--- start of Material for the task ---

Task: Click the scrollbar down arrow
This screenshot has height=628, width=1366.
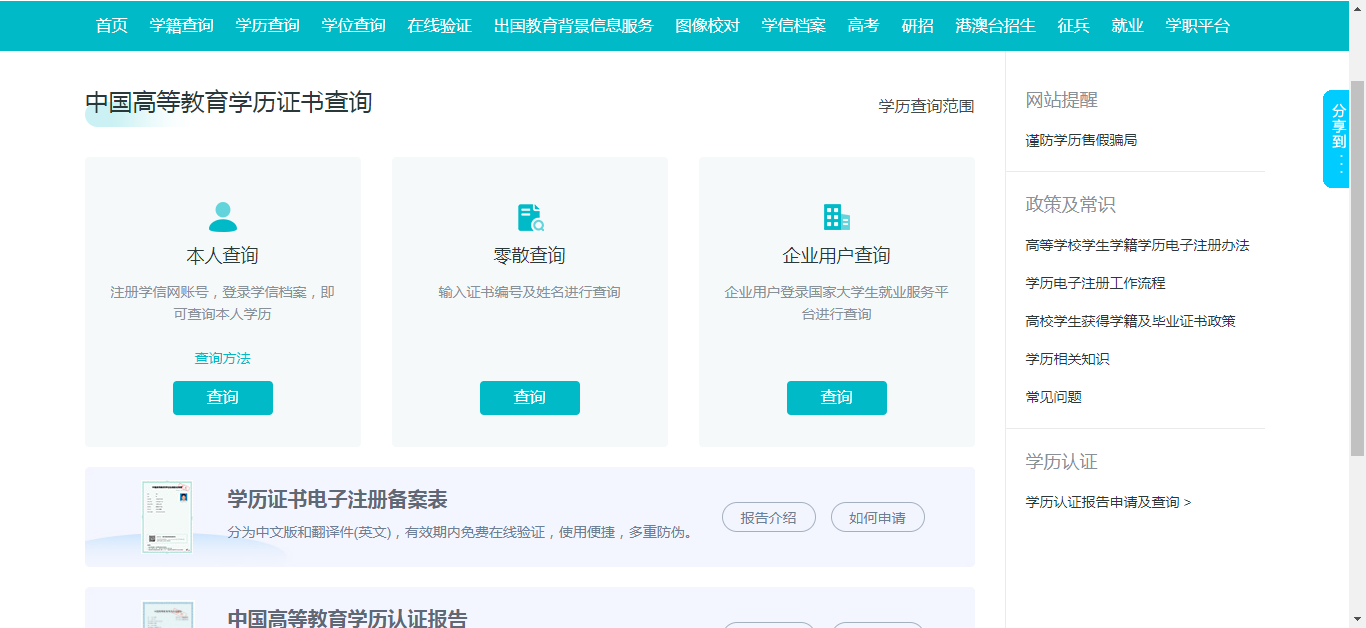Action: [x=1359, y=619]
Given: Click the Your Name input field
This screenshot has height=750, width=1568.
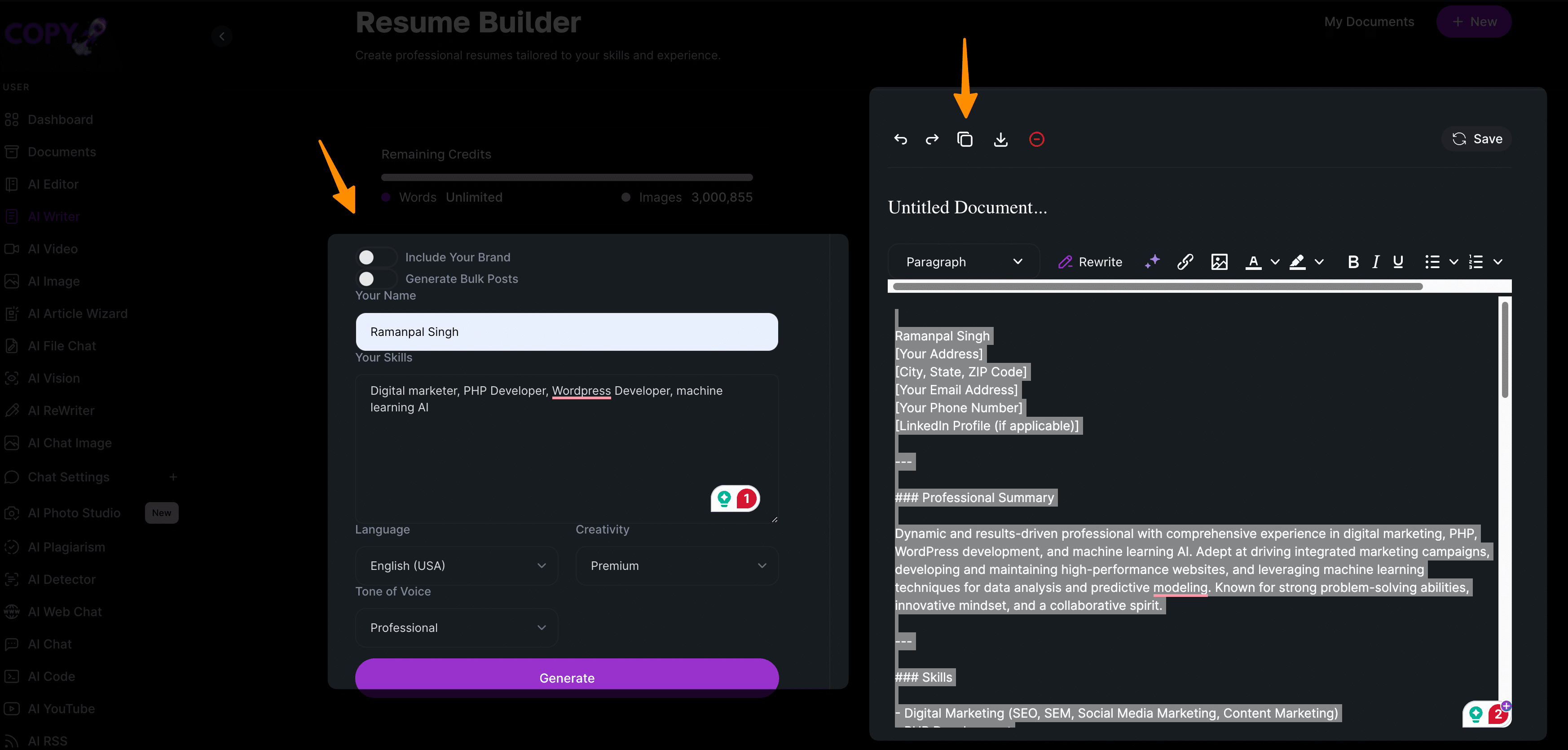Looking at the screenshot, I should [566, 331].
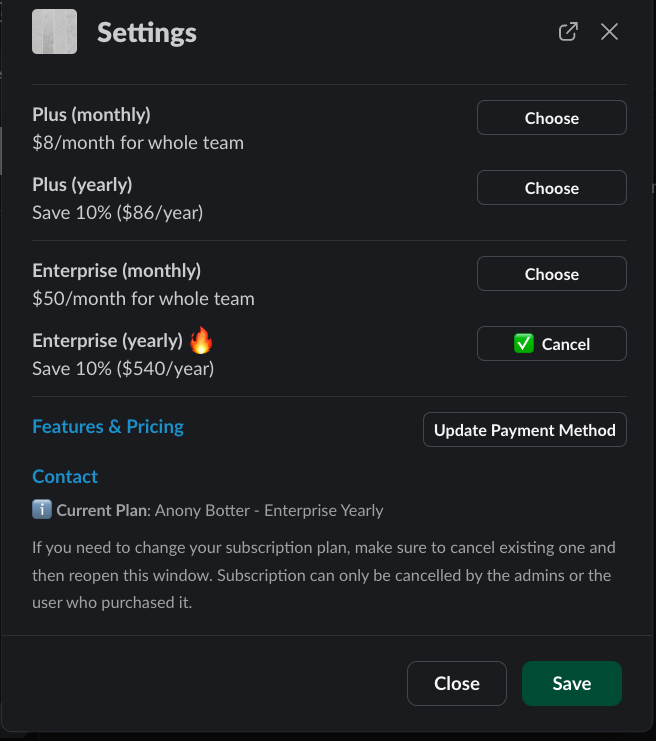Close the Settings dialog with X
The image size is (656, 741).
(609, 32)
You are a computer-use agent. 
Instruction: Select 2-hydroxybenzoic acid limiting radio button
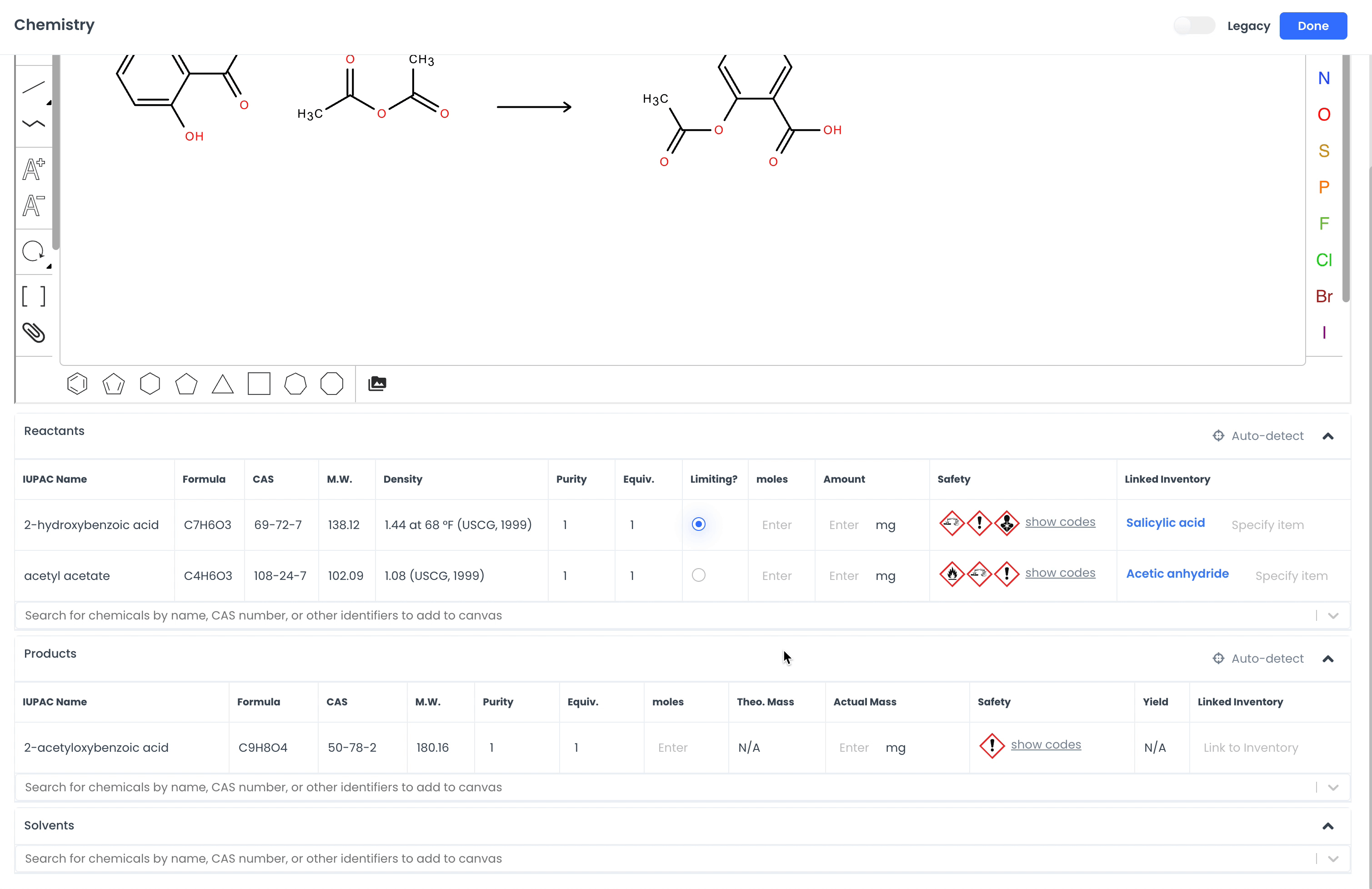pyautogui.click(x=698, y=524)
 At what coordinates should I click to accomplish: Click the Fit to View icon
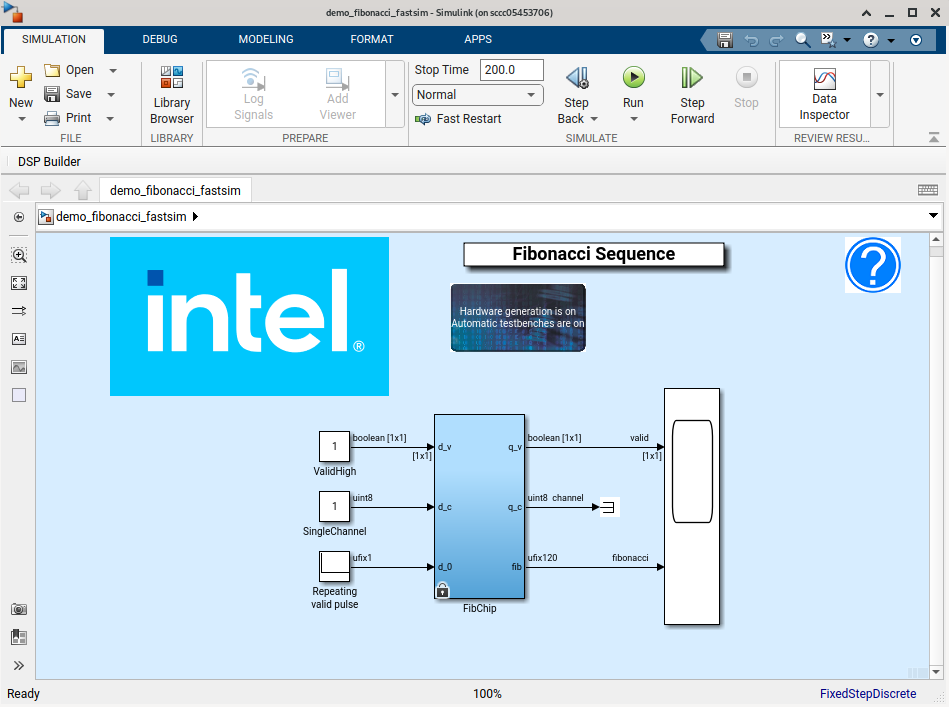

--- end of Material for the task ---

- _What you should do_:
Revise all of the records above, swapping "screenshot has" for "image has" each time it appears and keeping everything else the same. Omit the pictures.

- _Result of the task_:
Task: Click the scrollbar down arrow
This image has height=628, width=1366.
Action: [x=1359, y=619]
Given: Click the Your Name input field
This image has height=750, width=1568.
Looking at the screenshot, I should [566, 331].
Close the Settings dialog with X
The image size is (656, 741).
(609, 32)
You are a computer-use agent. 
Instruction: Select 2-hydroxybenzoic acid limiting radio button
pyautogui.click(x=698, y=524)
 At what coordinates should I click to accomplish: Click the Fit to View icon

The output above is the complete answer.